# Need to pattern a couple of shotguns



## LostLouisianian (Oct 11, 2010)

I've had some barrel work done on a couple of my duck guns and need to pattern them with several different loads of steel shot to see what works best in each of them. I used to go to the west side of Utah lake but it's been a few years and seems like I heard they shut it down because of a few fires or something. Does anyone know where I can go in either Salt Lake or Utah counties to pattern a couple of shotguns with steel shot? Lee Kay only allows lead shot and nothing smaller than 7 1/2. I live near the Utah/SLC county line.


----------



## DallanC (Jan 13, 2009)

You could shoot a shotgun just on the east side of 5 mile pass... setup just before the big NO SHOOTING sign 


-DallanC


----------



## 400BULL (Nov 16, 2007)

You can still shoot on the west side of Utah lake you just need to drive farther south. Here is a link to a map of the area that is closed to shooting. Anything outside of this area should be OK to shoot in.
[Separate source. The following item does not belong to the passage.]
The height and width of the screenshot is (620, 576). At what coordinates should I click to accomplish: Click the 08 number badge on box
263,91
http://www.blm.gov/pgdata/etc/media...r.79450.File.dat/LakeMtn.TargShootingClos.pdf


----------



## Fowlmouth (Oct 4, 2008)

Wait until October 4th and you will have plenty of opportunities to pattern those duck guns.:mrgreen:


----------



## LostLouisianian (Oct 11, 2010)

I know how they pattern in duck season. Low and behind!!!!


----------



## Mtnbeer (Jul 15, 2012)

You can still pattern at Lee Kay, you just can't use the grease board. There's a pile of cardboard that they save from the cases of clays. Just grab a clean cardboard piece, fold it so it'll stand up straight, go out towards the grease board, and set it up next to it. There's a few rocks piled up there to hold the cardboard down in case the wind is blowing, which is most of the time.


----------



## LostLouisianian (Oct 11, 2010)

Mtnbeer said:


> You can still pattern at Lee Kay, you just can't use the grease board. There's a pile of cardboard that they save from the cases of clays. Just grab a clean cardboard piece, fold it so it'll stand up straight, go out towards the grease board, and set it up next to it. There's a few rocks piled up there to hold the cardboard down in case the wind is blowing, which is most of the time.
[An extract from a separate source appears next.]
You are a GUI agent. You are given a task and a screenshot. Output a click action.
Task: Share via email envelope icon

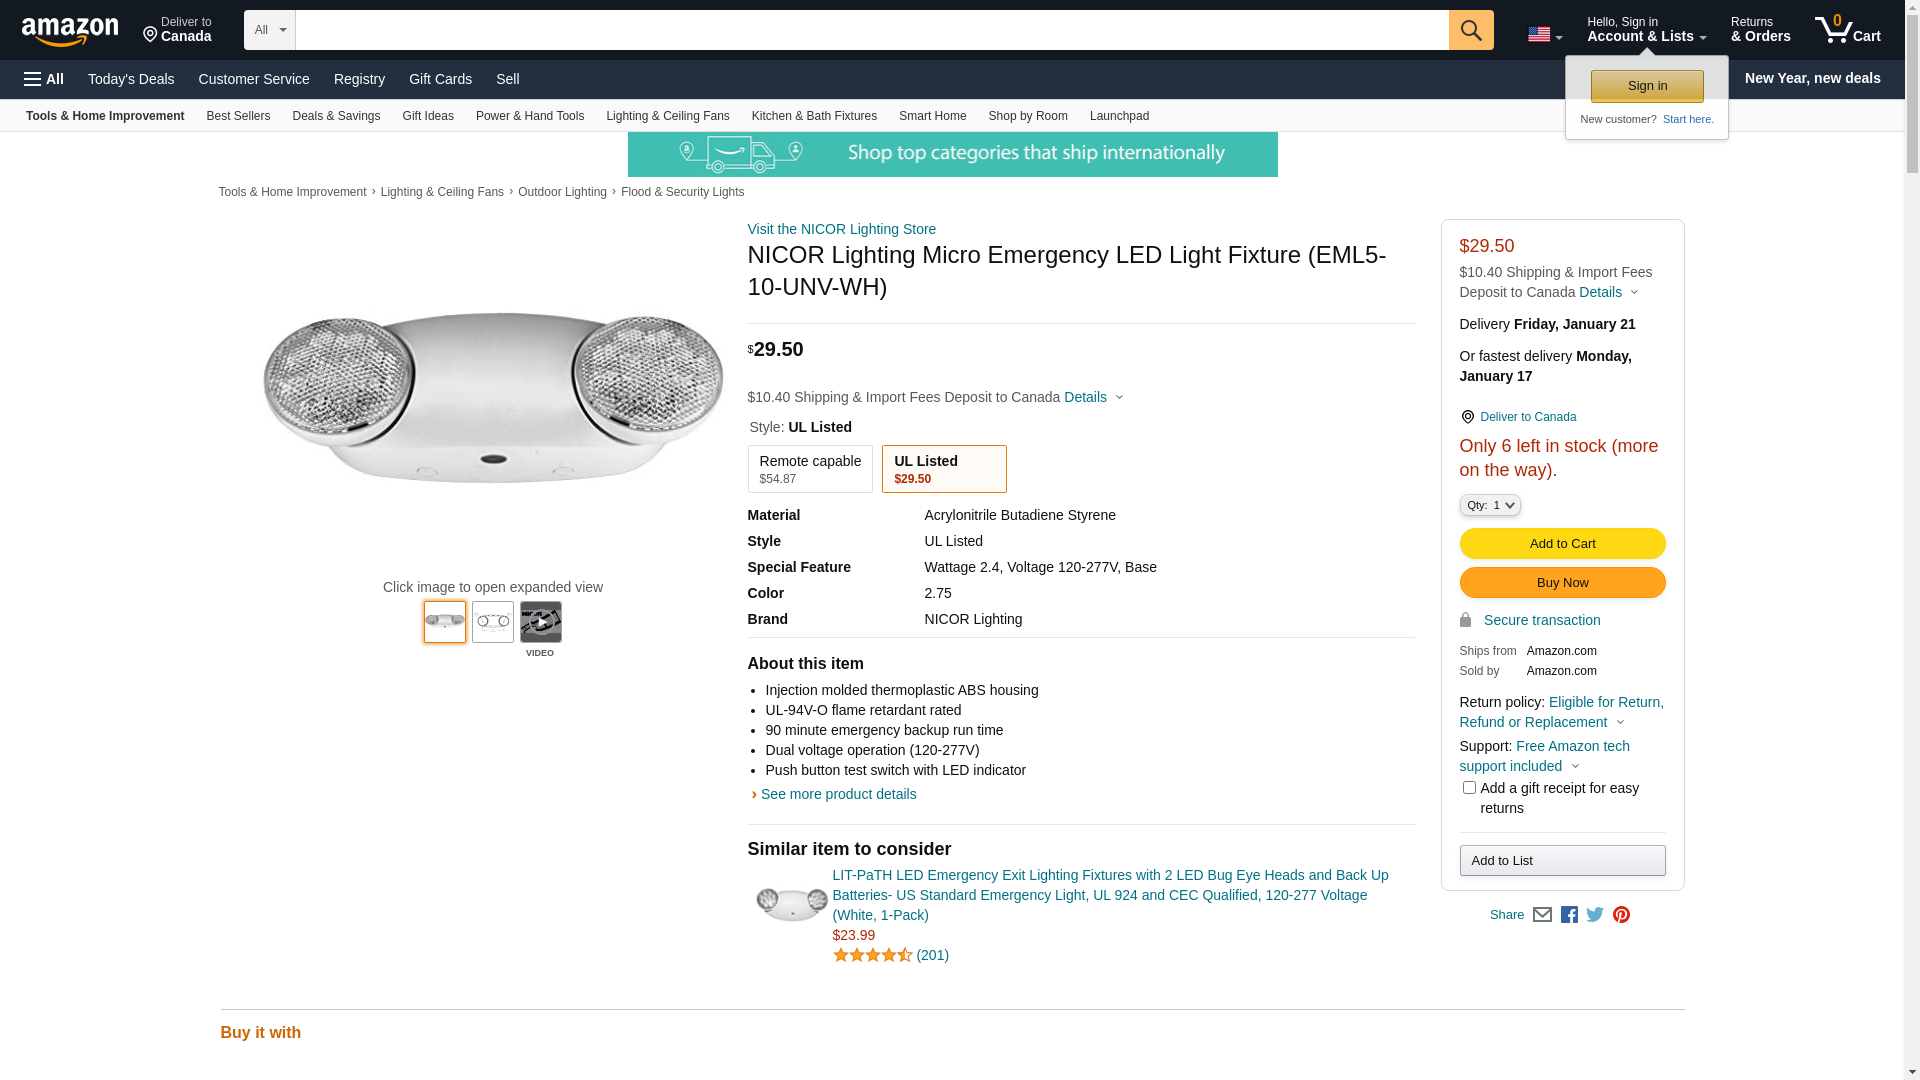point(1542,915)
Thanks for the heads up! I'll be heading to Lee Kay on Saturday then to pattern them. I actually have plenty of cardboard I can bring to use as well. I just bought a couple more boxes of different types/brands/sizes of shot this morning for my testing. Typically what does everyone use as a minimum shell count for pattern testing. I was thinking at least 3 shots and potentially 5 shots of the same shell and take an average. Any suggestions?


----------